Never shy of the spotlight, Culture Minister Miri Regev has become the inadvertent star of Israel's latest drama, sparking a chorus of criticism by threatening to cut funding for a children's theatre.
Regev, a former army general not known to shirk confrontation, has angered many of the country's leading cultural figures by taking on the theatre in Jaffa, south of Tel Aviv.
Its director, Norman Issa, an Arab-Israeli, had refused to appear as an actor in another troupe in performances before Israeli settlers in the occupied West Bank, prompting Regev to intervene.
On the same day, Education Minister Naftali Bennett announced that a play by an Arab theatre troupe in the northern city of Haifa would be removed from a list of those receiving subsidies for performances for students.
The plot of Al-Midan's production of "Parallel Time" has close similarities to the life of Walid Daqqa, a Palestinian serving time for the kidnapping and murder of an Israeli soldier.
Nor did the trouble for Al-Midan end there. On Tuesday, Regev announced an examination of the theatre's books to look into the possibility of alleged accounting irregularities.
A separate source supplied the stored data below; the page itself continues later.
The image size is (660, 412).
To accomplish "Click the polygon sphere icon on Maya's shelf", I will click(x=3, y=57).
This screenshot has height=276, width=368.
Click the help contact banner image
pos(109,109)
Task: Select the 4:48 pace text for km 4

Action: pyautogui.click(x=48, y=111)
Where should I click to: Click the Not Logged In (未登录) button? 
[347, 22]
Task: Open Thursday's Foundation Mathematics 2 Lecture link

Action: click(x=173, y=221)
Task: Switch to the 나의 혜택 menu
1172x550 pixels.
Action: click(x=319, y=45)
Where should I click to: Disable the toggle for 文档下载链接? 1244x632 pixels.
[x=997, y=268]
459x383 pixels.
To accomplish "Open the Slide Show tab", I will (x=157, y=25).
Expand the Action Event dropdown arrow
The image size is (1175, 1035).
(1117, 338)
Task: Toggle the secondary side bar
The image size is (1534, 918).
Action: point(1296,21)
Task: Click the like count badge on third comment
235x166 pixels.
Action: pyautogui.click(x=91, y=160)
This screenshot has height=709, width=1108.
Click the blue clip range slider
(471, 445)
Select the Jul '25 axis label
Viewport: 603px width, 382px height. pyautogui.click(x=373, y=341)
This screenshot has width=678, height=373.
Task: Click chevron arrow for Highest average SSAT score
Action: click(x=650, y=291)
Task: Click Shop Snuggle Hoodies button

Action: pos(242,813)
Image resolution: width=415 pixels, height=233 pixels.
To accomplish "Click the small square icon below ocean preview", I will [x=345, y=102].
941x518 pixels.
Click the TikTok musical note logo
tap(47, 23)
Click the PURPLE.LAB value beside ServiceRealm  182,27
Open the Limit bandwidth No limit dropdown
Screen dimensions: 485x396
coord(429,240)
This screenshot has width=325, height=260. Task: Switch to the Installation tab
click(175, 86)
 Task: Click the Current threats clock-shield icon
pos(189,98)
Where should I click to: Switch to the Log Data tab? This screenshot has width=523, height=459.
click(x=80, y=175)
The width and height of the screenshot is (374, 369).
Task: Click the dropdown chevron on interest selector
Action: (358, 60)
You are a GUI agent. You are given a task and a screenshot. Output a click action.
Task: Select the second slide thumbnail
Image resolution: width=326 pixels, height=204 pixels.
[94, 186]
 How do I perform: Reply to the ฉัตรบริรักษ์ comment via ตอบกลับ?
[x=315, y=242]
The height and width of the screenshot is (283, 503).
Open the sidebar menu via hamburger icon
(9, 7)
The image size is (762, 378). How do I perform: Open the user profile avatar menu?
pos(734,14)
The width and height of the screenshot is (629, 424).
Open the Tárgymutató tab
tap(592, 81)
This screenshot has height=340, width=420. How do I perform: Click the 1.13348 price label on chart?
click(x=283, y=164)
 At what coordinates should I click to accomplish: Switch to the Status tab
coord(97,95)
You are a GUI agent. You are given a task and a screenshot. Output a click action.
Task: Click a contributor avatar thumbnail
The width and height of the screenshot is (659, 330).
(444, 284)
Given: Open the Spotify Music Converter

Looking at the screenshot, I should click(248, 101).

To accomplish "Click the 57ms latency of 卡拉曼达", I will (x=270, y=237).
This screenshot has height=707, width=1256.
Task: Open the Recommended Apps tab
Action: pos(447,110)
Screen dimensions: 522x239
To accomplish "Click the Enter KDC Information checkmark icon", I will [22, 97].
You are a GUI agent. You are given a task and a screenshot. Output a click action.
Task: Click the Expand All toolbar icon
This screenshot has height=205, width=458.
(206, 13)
The minister said a probe would also take place into possible communications between the theatre and Daqqa.
The moves have led some of the country's best known cultural figures to accuse the government of seeking to muzzle art it does not like and stamp out dissent.
"She can't determine what harms the state's security," Michael Gurevitch, artistic director of the prestigious Khan Theatre in Jerusalem, said of Regev at a protest rally over the weekend.
Hundreds of actors, producers, singers and other cultural figures gathered at the rally in Jaffa on Sunday to discuss ways of rewriting the government's script.
Gurevitch sparked applause when he proposed a "strike of all cultural institutions" in the event of any censorship.
The government however says it has no obligation to continue to finance drama and art that it claims undermines state security -- and even argues that it has a duty to stop it.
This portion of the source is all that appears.